# What the task requires:
Rewrite the records from the line with "Apps vs Paper" up to and including the line with "Thread & Fabrics (300, 52)", swapping "Tapestry Wool" for "Tapestry Yarn" and leaving everything else unchanged.

Dataset rows:
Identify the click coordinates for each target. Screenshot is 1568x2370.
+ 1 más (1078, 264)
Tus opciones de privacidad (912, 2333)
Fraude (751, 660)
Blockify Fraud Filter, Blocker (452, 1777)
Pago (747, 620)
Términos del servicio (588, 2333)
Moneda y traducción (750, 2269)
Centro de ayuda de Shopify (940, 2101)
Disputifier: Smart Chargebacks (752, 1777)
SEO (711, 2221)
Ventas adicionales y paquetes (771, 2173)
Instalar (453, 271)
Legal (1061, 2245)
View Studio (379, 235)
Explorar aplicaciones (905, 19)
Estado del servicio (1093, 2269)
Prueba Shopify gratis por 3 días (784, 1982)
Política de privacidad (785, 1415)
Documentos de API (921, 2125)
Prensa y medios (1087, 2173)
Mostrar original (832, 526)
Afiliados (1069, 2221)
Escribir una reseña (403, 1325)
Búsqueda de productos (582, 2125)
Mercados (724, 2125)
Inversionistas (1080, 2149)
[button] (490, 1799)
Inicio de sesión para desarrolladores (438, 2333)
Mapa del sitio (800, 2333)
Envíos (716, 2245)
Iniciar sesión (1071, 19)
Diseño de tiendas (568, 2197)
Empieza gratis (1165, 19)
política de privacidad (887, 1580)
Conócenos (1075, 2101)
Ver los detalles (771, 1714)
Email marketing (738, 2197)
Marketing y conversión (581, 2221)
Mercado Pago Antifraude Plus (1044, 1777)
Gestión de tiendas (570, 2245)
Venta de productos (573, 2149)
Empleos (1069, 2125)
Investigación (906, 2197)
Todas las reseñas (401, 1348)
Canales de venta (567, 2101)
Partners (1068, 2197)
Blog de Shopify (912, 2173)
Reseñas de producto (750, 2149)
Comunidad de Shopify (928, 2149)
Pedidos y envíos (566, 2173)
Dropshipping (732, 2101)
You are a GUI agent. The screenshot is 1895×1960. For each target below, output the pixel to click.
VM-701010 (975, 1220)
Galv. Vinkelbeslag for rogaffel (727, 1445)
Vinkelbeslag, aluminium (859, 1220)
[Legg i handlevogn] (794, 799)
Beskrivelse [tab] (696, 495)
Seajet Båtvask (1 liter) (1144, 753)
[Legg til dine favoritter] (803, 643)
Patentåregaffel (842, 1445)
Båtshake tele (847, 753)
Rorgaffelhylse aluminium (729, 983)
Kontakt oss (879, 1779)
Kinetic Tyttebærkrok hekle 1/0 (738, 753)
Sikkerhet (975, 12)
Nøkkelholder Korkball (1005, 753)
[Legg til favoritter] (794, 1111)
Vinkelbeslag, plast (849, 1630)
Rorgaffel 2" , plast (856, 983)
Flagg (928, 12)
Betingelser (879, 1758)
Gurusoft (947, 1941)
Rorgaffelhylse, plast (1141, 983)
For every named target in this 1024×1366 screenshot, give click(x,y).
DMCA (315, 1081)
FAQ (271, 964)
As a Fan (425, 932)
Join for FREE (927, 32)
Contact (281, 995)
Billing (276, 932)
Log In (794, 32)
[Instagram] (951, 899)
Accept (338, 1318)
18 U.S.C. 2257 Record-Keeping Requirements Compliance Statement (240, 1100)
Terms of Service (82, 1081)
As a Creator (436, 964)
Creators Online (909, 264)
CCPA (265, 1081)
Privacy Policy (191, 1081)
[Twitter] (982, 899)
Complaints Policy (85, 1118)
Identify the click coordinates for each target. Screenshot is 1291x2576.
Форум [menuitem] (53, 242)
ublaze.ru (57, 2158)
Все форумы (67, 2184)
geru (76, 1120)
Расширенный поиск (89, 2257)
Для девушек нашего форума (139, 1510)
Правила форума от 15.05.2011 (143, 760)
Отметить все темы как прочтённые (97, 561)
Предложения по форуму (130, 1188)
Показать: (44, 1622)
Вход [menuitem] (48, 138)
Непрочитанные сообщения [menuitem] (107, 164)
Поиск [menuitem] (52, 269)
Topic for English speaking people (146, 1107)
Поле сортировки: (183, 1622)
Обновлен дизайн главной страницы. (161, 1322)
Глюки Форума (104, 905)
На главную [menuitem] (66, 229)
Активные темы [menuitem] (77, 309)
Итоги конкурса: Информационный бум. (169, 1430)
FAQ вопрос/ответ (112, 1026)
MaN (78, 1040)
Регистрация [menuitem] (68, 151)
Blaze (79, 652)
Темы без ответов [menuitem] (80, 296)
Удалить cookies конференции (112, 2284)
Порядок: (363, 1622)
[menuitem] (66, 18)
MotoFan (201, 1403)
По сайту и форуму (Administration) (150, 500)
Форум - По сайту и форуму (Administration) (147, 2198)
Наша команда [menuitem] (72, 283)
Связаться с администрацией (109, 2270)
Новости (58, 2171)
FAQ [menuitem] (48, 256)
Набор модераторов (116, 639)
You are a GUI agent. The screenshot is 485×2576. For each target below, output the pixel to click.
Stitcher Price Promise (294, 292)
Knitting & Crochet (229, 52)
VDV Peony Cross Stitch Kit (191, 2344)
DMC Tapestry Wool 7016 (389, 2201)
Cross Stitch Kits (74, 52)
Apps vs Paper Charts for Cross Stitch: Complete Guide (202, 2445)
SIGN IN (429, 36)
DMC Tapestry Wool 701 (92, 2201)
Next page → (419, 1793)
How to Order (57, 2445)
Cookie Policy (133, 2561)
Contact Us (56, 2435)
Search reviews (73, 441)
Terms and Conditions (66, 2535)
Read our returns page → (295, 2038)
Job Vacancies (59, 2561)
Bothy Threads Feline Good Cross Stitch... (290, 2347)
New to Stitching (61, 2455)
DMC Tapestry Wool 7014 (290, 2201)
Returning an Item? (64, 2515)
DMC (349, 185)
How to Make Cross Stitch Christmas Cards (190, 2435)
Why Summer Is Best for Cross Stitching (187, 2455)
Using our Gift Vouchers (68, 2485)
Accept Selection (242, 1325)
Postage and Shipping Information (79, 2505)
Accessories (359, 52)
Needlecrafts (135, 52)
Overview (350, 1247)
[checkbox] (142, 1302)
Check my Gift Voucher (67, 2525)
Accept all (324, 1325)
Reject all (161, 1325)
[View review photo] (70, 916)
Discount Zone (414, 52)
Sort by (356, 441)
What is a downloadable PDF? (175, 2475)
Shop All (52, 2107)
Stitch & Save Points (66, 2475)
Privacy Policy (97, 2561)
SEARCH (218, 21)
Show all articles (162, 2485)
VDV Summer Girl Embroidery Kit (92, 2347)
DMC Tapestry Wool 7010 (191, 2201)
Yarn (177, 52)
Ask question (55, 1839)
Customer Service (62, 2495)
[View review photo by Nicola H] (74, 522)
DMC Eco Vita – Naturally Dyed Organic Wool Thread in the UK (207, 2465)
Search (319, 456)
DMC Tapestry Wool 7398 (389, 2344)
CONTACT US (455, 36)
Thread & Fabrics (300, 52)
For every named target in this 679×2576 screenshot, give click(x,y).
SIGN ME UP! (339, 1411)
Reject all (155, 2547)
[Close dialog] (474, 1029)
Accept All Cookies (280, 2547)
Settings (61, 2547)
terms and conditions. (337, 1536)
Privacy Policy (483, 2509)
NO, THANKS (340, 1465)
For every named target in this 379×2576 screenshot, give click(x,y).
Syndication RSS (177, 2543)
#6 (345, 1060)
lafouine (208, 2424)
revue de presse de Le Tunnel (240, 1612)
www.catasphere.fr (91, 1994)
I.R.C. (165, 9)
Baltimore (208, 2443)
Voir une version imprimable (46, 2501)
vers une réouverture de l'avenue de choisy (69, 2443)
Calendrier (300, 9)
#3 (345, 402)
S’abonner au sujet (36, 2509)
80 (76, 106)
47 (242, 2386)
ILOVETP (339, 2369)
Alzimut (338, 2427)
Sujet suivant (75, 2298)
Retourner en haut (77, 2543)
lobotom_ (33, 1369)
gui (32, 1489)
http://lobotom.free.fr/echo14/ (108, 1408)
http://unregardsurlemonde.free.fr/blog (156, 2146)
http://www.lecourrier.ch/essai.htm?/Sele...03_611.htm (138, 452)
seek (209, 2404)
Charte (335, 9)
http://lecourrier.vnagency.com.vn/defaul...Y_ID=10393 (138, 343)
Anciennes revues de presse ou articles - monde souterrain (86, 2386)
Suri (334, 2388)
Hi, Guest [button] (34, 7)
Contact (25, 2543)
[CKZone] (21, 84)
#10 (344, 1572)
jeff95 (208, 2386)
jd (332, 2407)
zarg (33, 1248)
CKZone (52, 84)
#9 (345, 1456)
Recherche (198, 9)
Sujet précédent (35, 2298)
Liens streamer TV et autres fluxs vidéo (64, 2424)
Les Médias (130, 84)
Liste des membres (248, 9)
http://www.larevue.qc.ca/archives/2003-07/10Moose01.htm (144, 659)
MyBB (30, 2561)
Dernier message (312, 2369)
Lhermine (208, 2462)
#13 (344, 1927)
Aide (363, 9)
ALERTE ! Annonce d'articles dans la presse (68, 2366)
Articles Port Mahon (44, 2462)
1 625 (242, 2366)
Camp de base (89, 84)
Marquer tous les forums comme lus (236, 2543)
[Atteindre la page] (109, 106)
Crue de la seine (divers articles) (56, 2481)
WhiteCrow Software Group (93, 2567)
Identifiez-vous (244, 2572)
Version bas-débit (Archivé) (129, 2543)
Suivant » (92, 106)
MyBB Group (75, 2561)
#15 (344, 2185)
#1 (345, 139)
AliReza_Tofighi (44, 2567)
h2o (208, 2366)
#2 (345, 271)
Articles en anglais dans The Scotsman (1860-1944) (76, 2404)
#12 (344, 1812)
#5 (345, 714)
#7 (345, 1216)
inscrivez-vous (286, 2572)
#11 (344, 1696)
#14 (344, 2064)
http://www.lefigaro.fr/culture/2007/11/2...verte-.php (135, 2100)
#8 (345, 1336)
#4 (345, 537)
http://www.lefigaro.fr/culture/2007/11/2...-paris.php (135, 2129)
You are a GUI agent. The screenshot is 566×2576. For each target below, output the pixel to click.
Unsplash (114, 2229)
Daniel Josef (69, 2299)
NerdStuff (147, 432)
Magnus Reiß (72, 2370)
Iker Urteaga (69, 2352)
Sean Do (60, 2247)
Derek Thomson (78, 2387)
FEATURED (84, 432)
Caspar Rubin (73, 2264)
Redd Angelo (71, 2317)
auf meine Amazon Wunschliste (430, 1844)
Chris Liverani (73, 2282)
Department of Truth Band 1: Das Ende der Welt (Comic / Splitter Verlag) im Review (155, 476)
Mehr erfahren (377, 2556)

# Written answer:
Apps vs Paper Charts for Cross Stitch: Complete Guide (202, 2445)
SIGN IN (429, 36)
DMC Tapestry Yarn 701 (92, 2201)
Next page → (419, 1793)
How to Order (57, 2445)
Cookie Policy (133, 2561)
Contact Us (56, 2435)
Search reviews (73, 441)
Terms and Conditions (66, 2535)
Read our returns page → (295, 2038)
Job Vacancies (59, 2561)
Bothy Threads Feline Good Cross Stitch... (290, 2347)
New to Stitching (61, 2455)
DMC Tapestry Yarn 7014 (290, 2201)
Returning an Item? (64, 2515)
DMC (349, 185)
How to Make Cross Stitch Christmas Cards (190, 2435)
Why Summer Is Best for Cross Stitching (187, 2455)
Using our Gift Vouchers (68, 2485)
Accept Selection (242, 1325)
Postage and Shipping Information (79, 2505)
Accessories (359, 52)
Needlecrafts (135, 52)
Overview (350, 1247)
[checkbox] (142, 1302)
Check my Gift Voucher (67, 2525)
Accept all (324, 1325)
Reject all (161, 1325)
[View review photo] (70, 916)
Discount Zone (414, 52)
Sort by (356, 441)
What is a downloadable PDF? (175, 2475)
Shop All (52, 2107)
Stitch & Save Points (66, 2475)
Privacy Policy (97, 2561)
SEARCH (218, 21)
Show all articles (162, 2485)
VDV Summer Girl Embroidery Kit (92, 2347)
DMC Tapestry Yarn 7010 (191, 2201)
Yarn (177, 52)
Ask question (55, 1839)
Customer Service (62, 2495)
[View review photo by Nicola H] (74, 522)
DMC Eco Vita – Naturally Dyed Organic Wool Thread in the UK (207, 2465)
Search (319, 456)
DMC Tapestry Yarn 7398 (389, 2344)
CONTACT US (455, 36)
Thread & Fabrics (300, 52)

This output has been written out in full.